A Procuradoria-Geral da República (PGR) solicitou, nesta segunda-feira (26), a condenação de Pâmela Bório, ex-primeira-dama da Paraíba, por sua participação nos atos antidemocráticos ocorridos em 8 de janeiro de 2023. Pâmela, ex-esposa do ex-governador Ricardo Coutinho, já enfrenta cinco processos no Supremo Tribunal Federal (STF), incluindo acusações de tentativa de golpe de Estado e dano ao patrimônio público.

De acordo com o despacho do procurador-geral da República, Paulo Gonet, Pâmela teria atuado como executora material das invasões às sedes dos Três Poderes em Brasília. O documento afirma que ela depredou bens públicos e levou seu filho menor de idade aos atos. Em um vídeo, Pâmela questiona o que estavam fazendo, e o menino responde que estavam “fazendo história” ao “tirar o Brasil da mão do comunismo tirano”.

Controvérsias e Defesa

A presença do filho nas manifestações foi contestada por Ricardo Coutinho, que pediu a guarda da criança. Pâmela, por sua vez, alegou que sua participação tinha caráter de “cobertura jornalística”, citando sua formação em jornalismo. No entanto, a PGR refutou essa versão, afirmando que as provas demonstram sua contribuição ativa nos eventos.

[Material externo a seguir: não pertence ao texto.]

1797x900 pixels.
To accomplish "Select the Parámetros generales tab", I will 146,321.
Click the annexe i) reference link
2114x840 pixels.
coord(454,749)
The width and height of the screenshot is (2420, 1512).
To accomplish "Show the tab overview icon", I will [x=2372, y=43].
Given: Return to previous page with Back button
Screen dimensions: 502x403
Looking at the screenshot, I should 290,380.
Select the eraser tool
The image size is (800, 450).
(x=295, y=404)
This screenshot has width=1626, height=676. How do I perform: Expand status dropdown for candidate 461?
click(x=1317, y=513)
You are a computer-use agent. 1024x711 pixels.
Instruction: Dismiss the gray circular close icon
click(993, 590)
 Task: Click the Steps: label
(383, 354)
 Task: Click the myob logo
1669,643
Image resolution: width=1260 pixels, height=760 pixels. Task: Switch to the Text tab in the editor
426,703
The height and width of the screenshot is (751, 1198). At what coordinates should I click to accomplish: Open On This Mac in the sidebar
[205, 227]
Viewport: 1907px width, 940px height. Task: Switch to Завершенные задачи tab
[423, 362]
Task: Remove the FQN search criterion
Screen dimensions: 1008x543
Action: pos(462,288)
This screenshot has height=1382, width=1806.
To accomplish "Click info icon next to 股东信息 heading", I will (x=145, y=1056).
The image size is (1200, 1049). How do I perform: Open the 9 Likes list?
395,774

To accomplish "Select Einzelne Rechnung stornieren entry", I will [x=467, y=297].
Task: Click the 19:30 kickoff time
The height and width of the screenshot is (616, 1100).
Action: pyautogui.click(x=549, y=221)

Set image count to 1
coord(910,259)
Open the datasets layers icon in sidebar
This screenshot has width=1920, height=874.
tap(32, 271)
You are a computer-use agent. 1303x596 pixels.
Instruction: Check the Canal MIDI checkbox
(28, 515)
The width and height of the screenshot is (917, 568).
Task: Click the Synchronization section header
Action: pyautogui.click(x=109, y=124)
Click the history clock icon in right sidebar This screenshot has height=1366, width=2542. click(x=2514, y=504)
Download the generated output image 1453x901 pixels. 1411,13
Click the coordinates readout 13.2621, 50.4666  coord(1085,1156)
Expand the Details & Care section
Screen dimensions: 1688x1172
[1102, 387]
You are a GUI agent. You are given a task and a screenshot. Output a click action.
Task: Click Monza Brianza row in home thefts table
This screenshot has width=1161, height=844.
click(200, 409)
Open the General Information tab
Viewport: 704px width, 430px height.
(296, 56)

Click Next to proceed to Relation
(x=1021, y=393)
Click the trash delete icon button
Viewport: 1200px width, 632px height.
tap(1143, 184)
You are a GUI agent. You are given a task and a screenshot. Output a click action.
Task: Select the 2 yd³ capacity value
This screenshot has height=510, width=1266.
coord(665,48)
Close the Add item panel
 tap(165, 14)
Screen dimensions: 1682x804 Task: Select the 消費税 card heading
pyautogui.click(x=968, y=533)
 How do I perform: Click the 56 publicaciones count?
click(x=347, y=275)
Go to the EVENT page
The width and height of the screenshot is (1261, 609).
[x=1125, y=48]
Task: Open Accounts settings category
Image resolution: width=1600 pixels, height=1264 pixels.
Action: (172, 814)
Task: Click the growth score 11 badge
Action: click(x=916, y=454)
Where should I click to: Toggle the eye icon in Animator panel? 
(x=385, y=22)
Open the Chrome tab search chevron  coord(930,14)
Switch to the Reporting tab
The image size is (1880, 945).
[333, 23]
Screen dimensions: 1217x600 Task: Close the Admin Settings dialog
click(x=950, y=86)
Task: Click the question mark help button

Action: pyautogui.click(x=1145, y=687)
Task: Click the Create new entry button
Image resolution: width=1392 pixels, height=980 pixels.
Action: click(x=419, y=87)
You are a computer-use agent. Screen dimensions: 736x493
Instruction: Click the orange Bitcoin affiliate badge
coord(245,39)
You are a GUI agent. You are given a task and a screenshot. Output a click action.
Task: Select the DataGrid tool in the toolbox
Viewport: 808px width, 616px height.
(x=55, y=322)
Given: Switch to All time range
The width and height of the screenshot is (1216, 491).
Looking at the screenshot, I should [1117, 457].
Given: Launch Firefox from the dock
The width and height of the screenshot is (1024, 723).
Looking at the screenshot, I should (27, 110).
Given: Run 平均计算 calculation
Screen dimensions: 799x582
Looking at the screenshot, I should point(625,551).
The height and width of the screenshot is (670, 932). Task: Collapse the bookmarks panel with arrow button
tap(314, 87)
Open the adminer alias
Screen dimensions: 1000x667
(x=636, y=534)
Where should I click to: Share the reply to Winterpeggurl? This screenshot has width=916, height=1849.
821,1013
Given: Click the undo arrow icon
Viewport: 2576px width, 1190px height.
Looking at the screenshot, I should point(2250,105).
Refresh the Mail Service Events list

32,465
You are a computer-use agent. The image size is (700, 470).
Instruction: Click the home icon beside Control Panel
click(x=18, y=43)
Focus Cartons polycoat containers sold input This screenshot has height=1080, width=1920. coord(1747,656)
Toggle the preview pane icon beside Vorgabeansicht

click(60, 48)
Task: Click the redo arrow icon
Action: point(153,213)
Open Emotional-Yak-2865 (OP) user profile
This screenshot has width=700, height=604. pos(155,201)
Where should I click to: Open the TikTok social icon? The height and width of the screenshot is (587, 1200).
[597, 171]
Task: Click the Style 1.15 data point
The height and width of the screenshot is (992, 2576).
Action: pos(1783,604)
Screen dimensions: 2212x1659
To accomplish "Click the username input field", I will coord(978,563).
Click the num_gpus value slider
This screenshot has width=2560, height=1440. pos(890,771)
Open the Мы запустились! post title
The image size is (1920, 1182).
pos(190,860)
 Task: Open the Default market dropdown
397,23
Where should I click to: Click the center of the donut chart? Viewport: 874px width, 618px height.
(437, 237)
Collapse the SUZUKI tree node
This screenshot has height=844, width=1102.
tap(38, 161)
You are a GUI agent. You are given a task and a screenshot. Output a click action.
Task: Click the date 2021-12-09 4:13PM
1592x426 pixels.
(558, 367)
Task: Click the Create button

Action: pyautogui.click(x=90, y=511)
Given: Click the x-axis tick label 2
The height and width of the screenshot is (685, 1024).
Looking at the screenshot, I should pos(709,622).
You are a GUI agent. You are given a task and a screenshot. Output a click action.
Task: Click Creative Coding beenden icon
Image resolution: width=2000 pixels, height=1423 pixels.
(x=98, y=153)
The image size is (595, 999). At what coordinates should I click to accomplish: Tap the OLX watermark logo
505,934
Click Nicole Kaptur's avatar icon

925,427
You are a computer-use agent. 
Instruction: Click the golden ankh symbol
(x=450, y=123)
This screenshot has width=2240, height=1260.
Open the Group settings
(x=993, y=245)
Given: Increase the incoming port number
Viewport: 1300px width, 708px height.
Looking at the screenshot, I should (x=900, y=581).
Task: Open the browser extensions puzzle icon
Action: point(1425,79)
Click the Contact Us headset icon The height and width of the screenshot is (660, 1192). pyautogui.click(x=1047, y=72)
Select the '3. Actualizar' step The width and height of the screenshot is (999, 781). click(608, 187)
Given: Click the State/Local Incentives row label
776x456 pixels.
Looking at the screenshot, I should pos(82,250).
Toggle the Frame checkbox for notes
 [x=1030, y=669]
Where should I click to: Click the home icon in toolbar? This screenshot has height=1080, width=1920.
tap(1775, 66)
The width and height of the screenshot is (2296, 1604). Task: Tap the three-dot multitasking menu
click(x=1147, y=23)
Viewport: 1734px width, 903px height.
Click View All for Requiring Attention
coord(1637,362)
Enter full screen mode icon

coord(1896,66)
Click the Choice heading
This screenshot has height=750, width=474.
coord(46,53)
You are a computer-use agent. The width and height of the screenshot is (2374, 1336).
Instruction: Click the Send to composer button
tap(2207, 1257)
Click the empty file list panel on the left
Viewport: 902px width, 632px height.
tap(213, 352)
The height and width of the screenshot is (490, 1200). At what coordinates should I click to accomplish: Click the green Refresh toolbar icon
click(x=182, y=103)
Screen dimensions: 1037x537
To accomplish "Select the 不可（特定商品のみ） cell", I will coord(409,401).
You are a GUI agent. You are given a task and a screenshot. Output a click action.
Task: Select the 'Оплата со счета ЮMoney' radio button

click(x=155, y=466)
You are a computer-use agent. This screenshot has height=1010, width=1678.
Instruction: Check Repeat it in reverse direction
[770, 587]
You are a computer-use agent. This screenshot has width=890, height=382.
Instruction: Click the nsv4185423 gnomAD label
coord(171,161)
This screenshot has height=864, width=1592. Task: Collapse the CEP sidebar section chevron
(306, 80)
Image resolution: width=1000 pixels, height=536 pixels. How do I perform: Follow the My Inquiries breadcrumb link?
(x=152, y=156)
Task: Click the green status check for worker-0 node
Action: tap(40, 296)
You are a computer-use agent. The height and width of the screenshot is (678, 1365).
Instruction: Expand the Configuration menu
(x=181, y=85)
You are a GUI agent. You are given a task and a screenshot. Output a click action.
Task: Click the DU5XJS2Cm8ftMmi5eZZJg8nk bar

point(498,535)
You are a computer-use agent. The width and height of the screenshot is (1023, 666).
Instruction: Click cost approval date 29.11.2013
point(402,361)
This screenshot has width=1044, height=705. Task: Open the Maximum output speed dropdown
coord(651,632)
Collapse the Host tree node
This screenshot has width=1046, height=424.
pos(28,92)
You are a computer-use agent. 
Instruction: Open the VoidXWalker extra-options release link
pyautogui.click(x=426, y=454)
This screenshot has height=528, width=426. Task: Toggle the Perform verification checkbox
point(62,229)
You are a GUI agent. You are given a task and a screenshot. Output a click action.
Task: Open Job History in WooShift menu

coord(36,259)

Pâmela Bório, que foi apresentadora de telejornais e eleita Miss Bahia em 2008, casou-se com Coutinho em 2011 e se separou em 2015. Desde então, o casal tem enfrentado diversas disputas judiciais. Em 2015, Pâmela registrou uma queixa de agressão contra o ex-marido, e em 2018, foi acusada de danificar um portão ao invadir a granja de Coutinho, mas foi absolvida do crime de dano qualificado.